→ CHALLENGE:
Locate every line in the listing below that contains the word "Switch", with matching capitalization, and copy each of those lines.

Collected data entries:
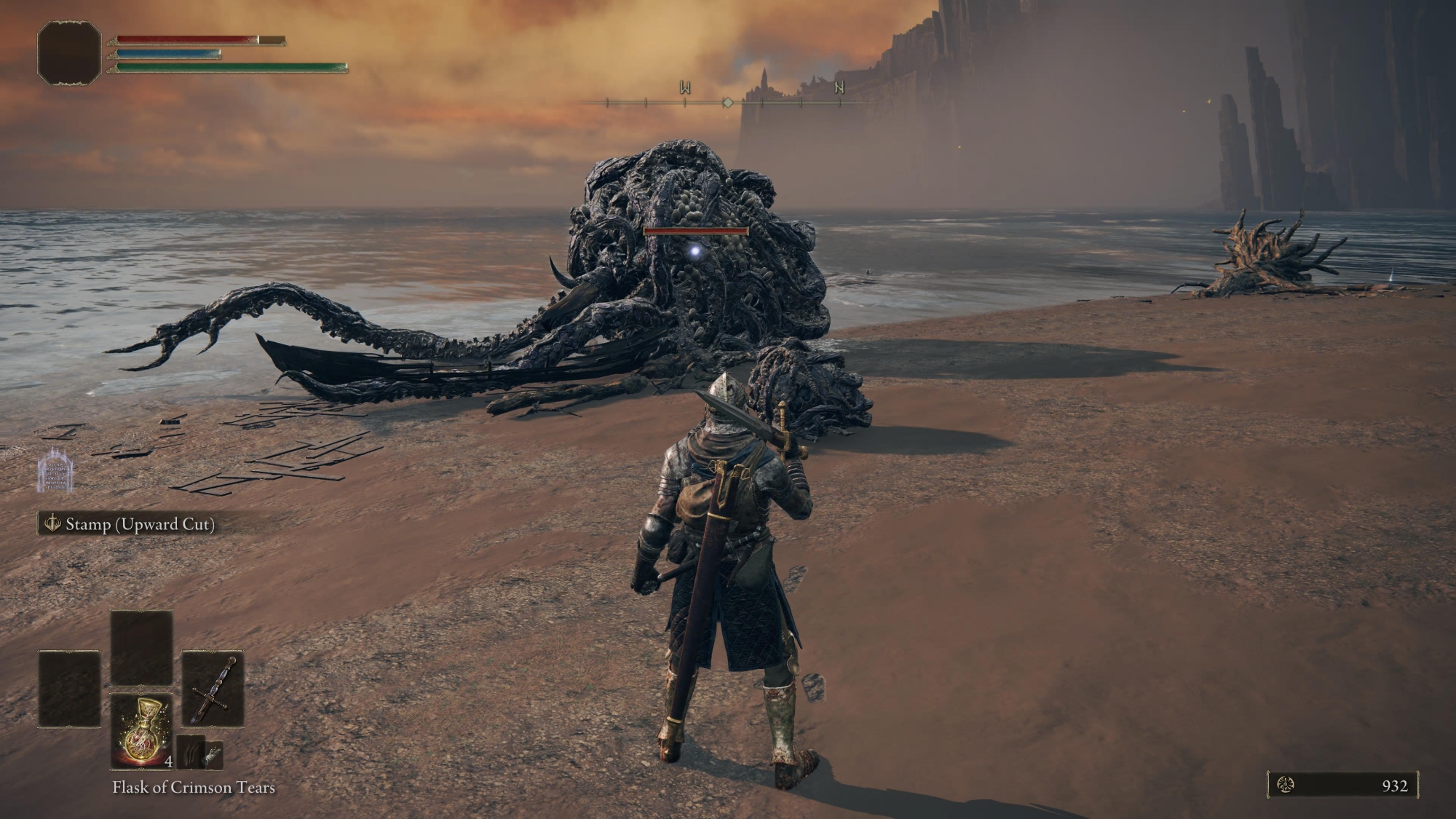Select the small dark curved pouch item
1456x819 pixels.
[x=190, y=752]
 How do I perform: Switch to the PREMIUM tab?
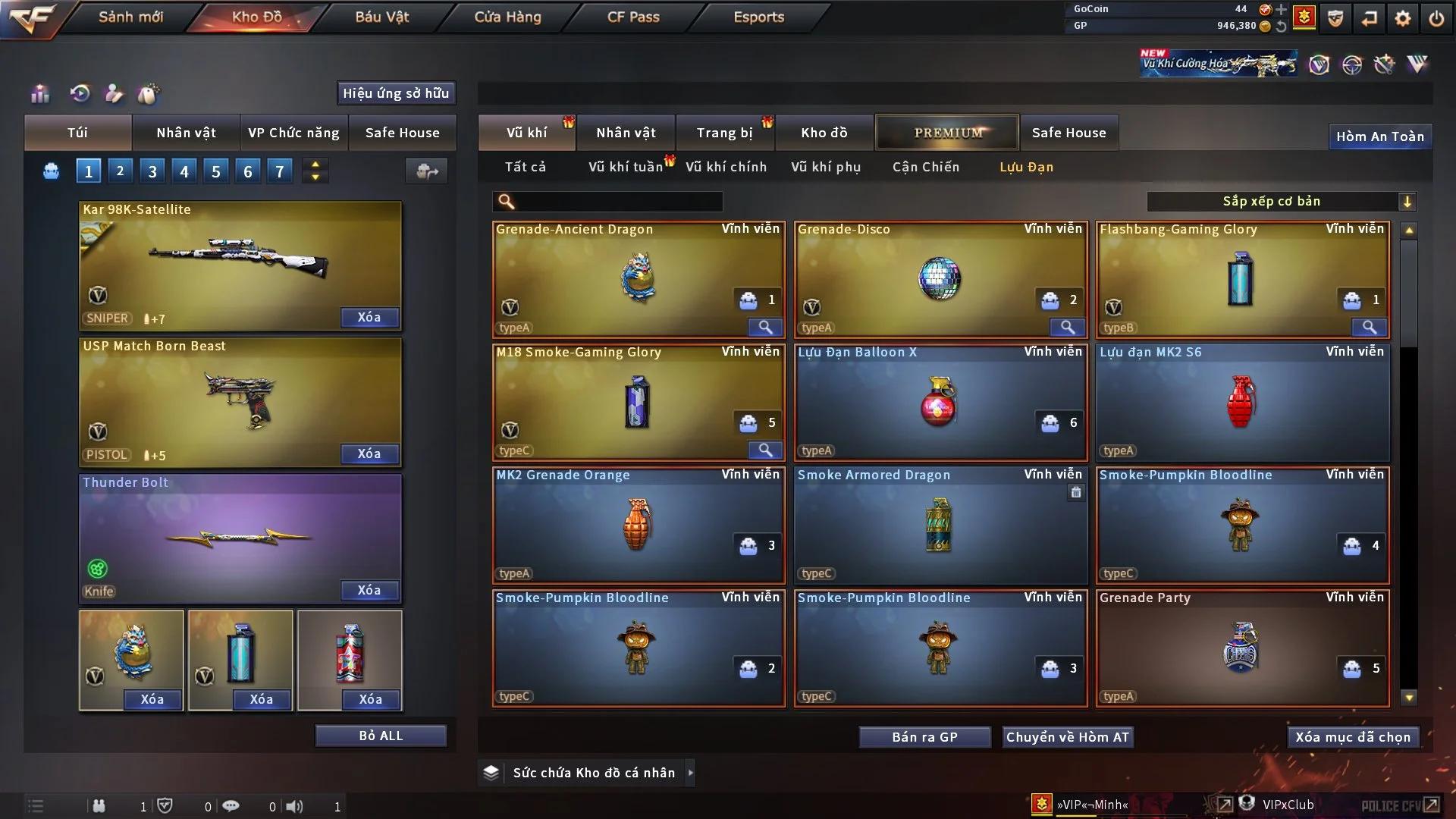pyautogui.click(x=947, y=133)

→ OUTPUT:
 How do I perform: Switch to the PREMIUM tab?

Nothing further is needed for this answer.